[Items pointing to words and elements]
------------------------------
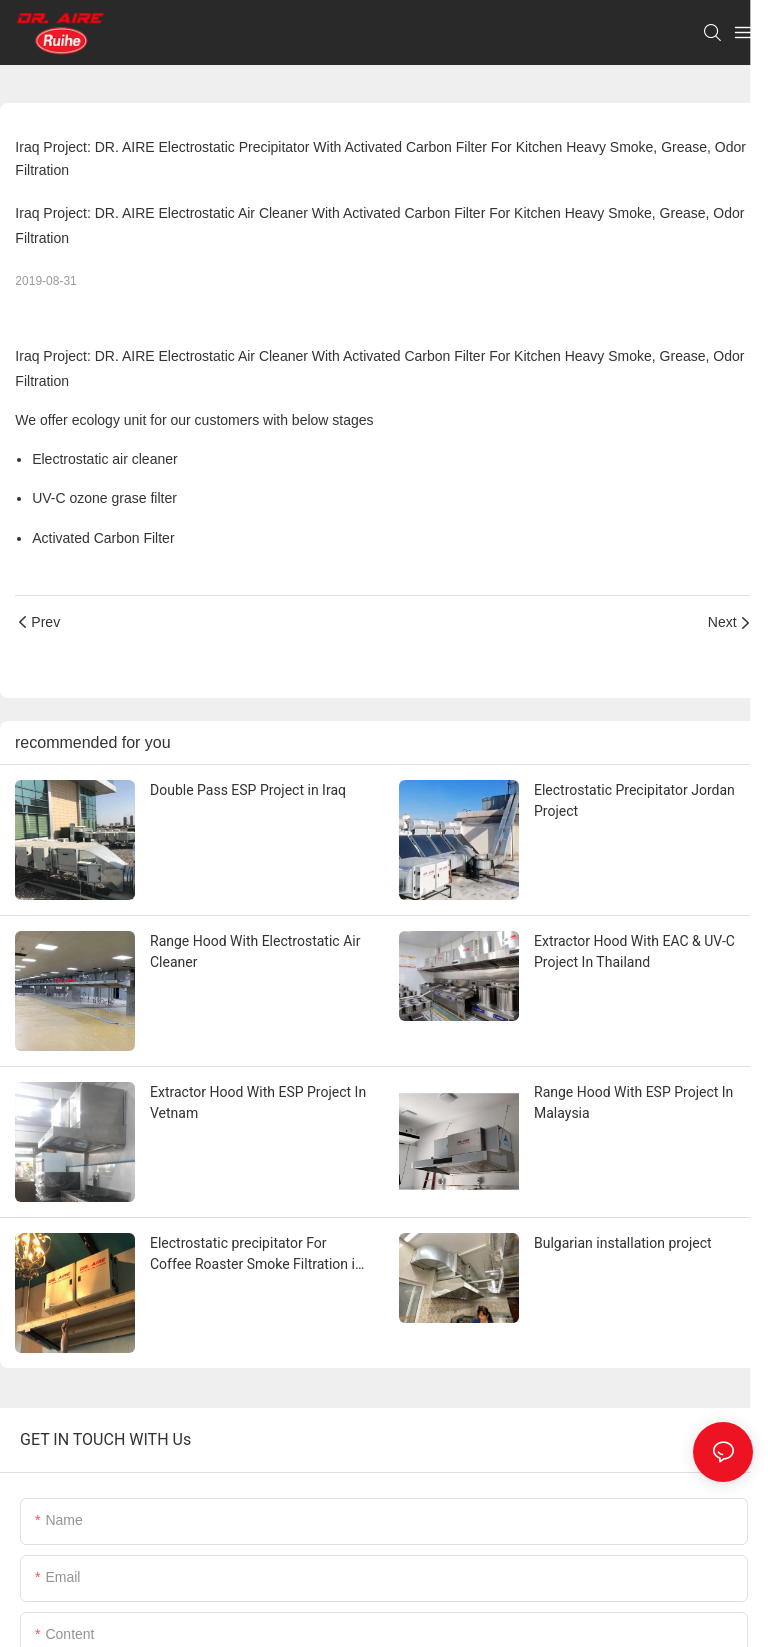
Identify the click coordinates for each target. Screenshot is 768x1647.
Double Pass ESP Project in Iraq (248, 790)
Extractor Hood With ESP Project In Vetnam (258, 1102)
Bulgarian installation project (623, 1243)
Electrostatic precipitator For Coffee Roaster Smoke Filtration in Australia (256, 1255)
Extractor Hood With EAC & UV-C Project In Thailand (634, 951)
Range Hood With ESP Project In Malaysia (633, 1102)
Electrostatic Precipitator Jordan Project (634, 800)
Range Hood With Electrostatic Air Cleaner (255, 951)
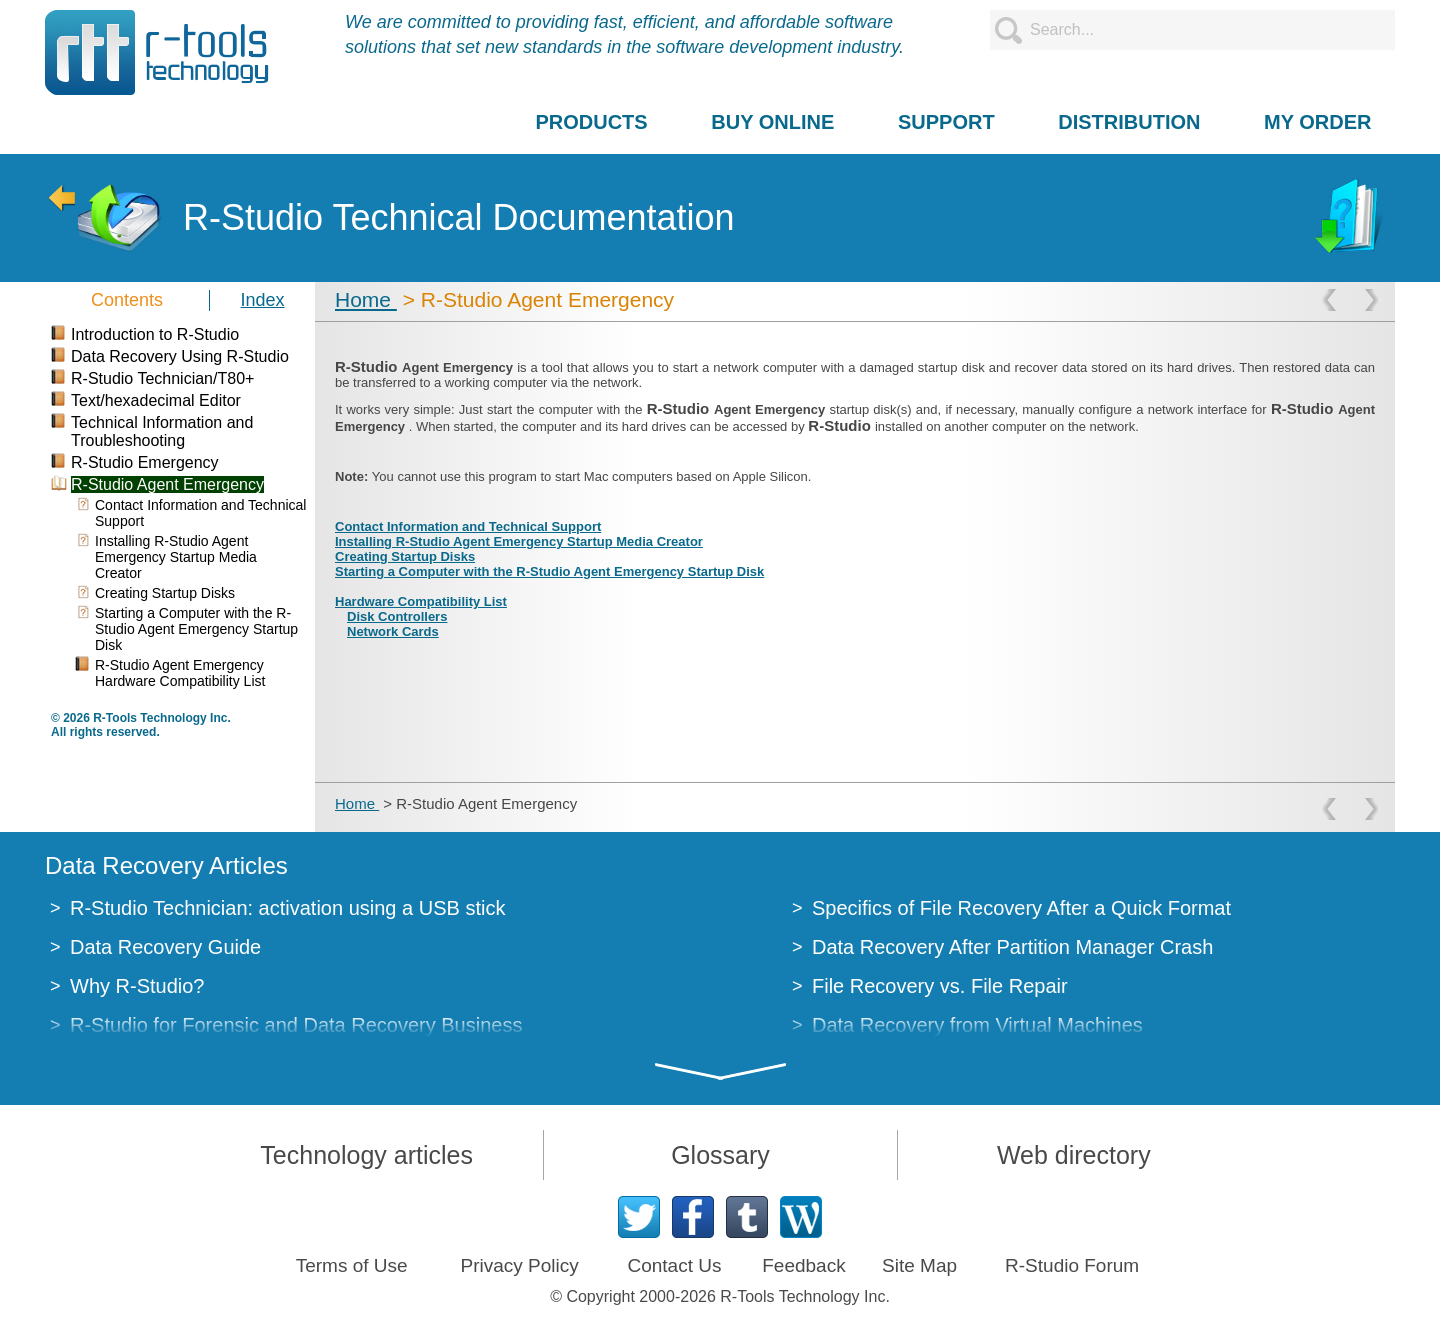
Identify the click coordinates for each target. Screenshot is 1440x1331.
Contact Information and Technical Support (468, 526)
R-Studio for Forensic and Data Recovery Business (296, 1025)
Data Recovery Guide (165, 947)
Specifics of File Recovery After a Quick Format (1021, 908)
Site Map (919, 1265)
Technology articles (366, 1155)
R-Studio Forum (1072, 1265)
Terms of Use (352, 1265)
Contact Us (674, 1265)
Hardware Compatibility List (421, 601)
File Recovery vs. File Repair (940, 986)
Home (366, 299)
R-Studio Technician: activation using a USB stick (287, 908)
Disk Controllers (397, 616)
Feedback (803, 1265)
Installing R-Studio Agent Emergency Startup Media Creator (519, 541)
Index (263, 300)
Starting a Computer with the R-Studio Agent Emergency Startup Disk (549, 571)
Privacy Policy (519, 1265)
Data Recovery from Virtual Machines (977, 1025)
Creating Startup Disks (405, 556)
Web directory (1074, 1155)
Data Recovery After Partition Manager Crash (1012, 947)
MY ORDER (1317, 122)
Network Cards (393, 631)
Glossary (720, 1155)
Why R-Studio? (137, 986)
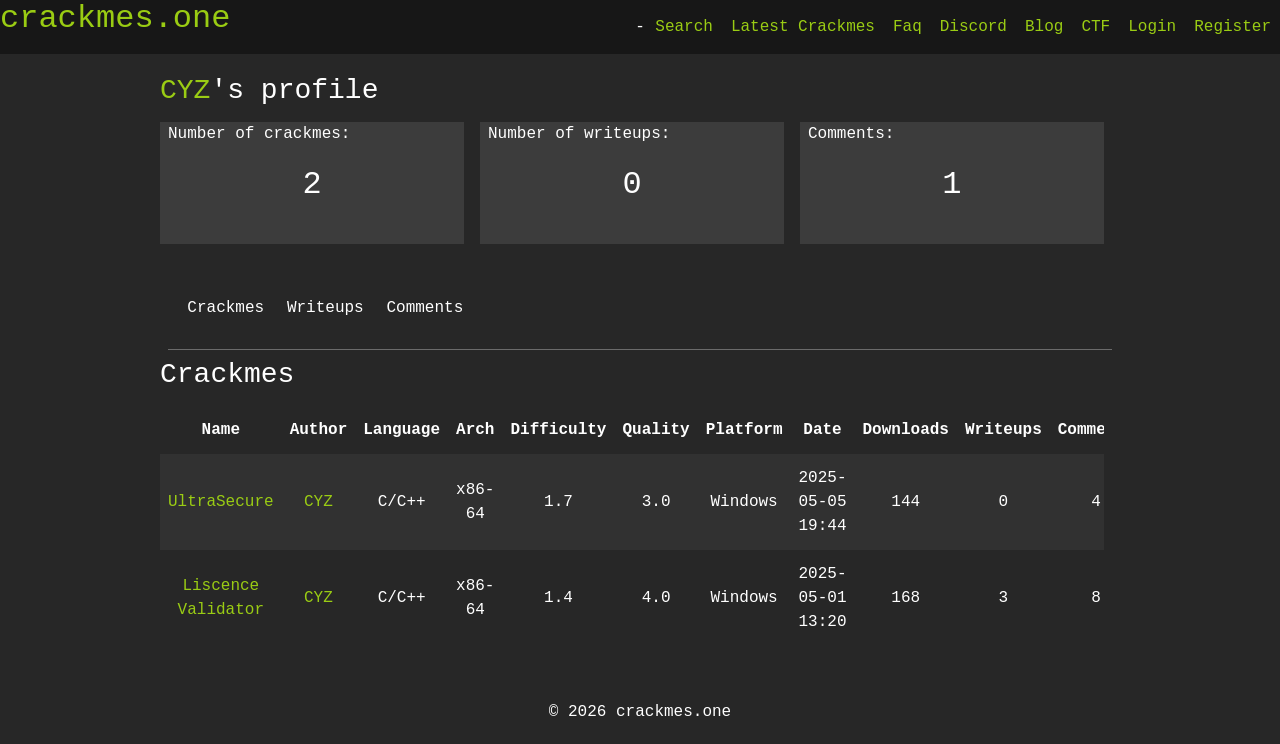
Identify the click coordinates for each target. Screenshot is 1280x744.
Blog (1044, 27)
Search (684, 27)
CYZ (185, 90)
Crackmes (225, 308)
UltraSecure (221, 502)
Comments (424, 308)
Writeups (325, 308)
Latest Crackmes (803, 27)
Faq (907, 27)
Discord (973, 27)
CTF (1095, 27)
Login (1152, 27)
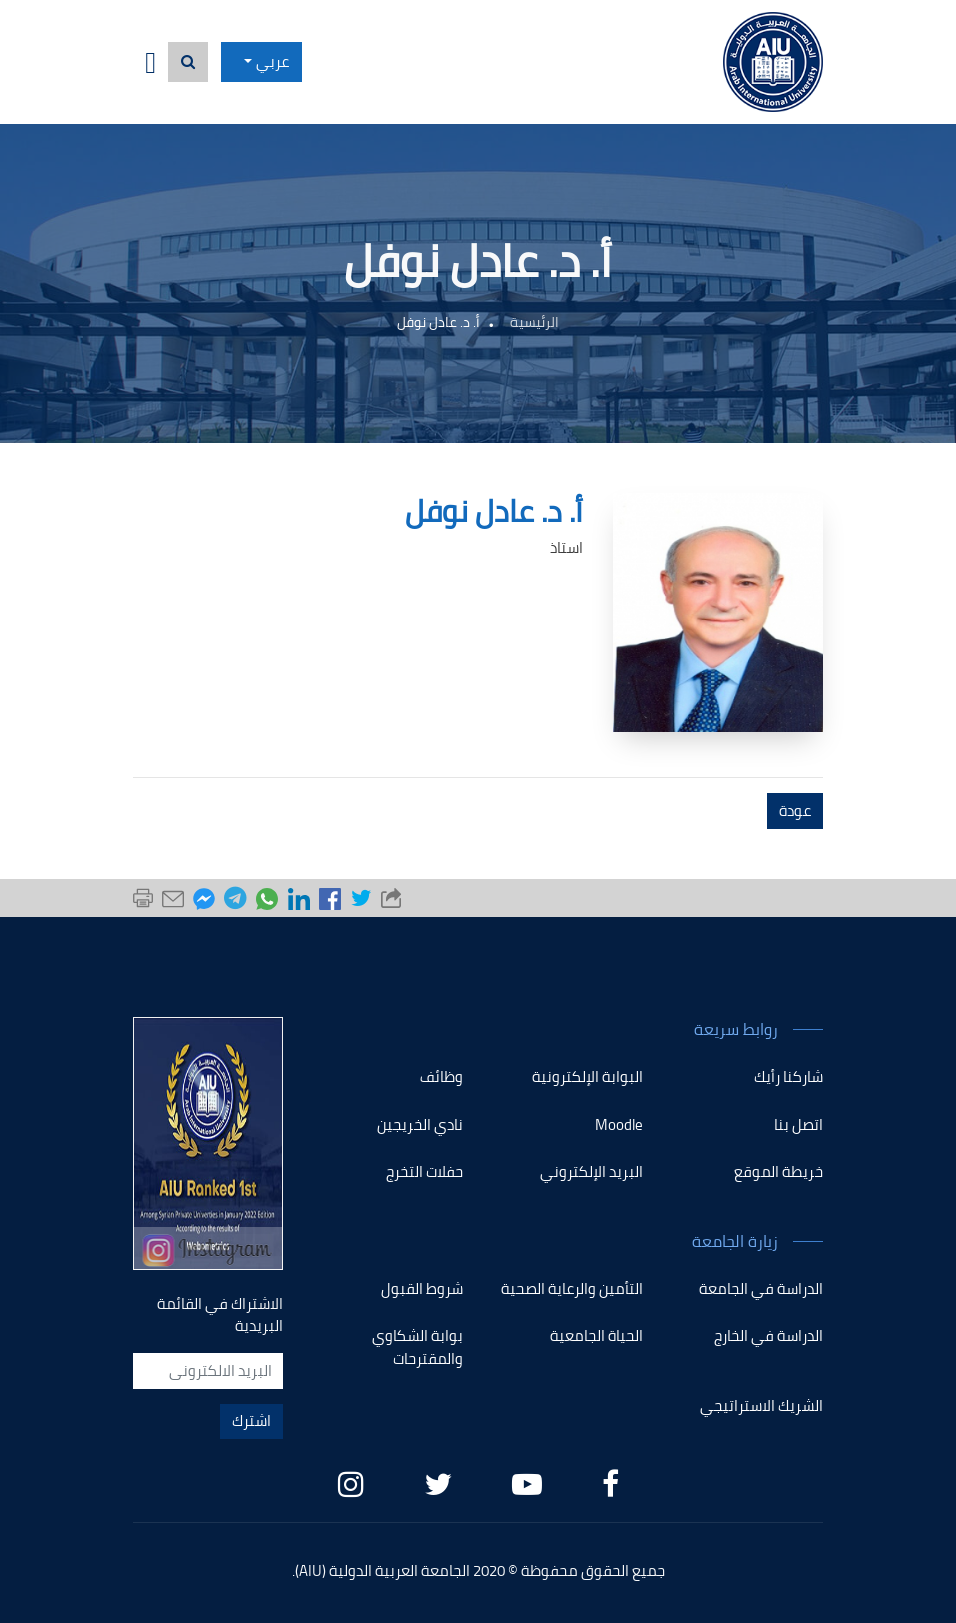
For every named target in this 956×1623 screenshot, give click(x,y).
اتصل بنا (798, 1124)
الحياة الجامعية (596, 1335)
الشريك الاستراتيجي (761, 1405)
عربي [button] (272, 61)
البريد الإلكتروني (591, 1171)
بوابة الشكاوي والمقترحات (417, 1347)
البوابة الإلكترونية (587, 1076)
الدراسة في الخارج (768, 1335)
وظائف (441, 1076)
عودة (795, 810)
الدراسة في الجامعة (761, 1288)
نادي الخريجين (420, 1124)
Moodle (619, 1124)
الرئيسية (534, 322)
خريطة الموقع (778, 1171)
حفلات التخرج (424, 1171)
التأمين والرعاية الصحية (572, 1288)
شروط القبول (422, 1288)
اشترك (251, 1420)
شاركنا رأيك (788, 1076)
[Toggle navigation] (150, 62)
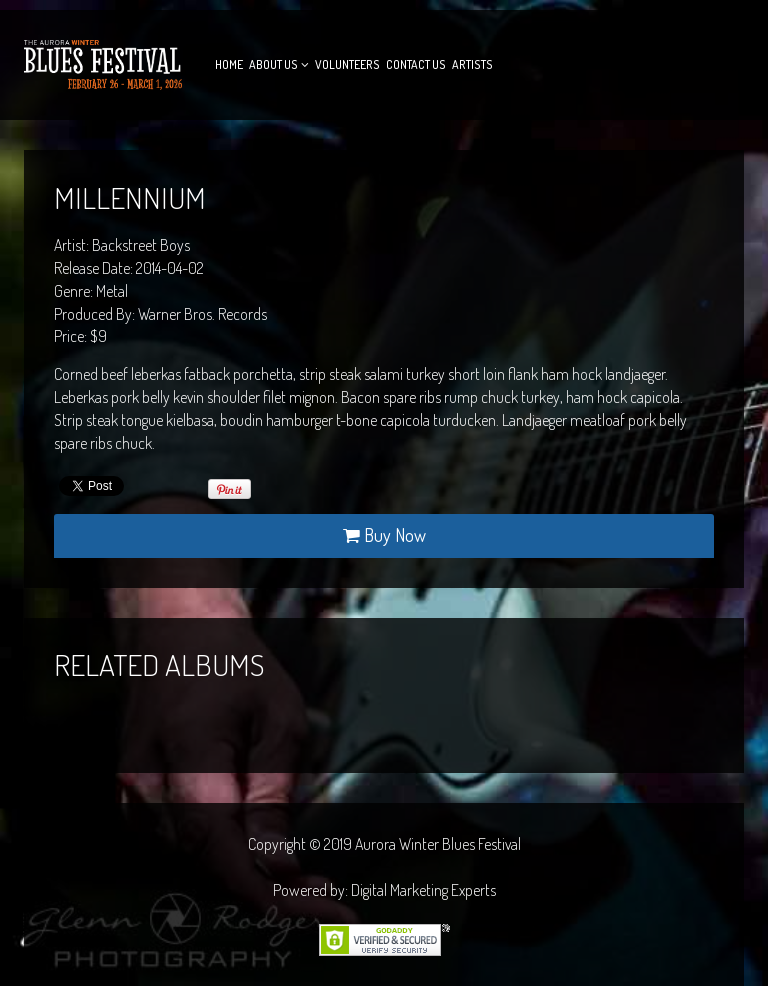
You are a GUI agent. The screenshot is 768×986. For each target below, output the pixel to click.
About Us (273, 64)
------------------------------
WHAT THE TASK REQUIRES: Select every line of the items above that contains the word "Hood", treating uppercase and lowercase as different.

RESULT OF THIS TASK:
Extractor Hood With ESP Project In Vetnam (258, 1102)
Extractor Hood With EAC & UV-C Project In Thailand (634, 951)
Range Hood With ESP Project In Malaysia (633, 1102)
Range Hood With Electrostatic Air Cleaner (255, 951)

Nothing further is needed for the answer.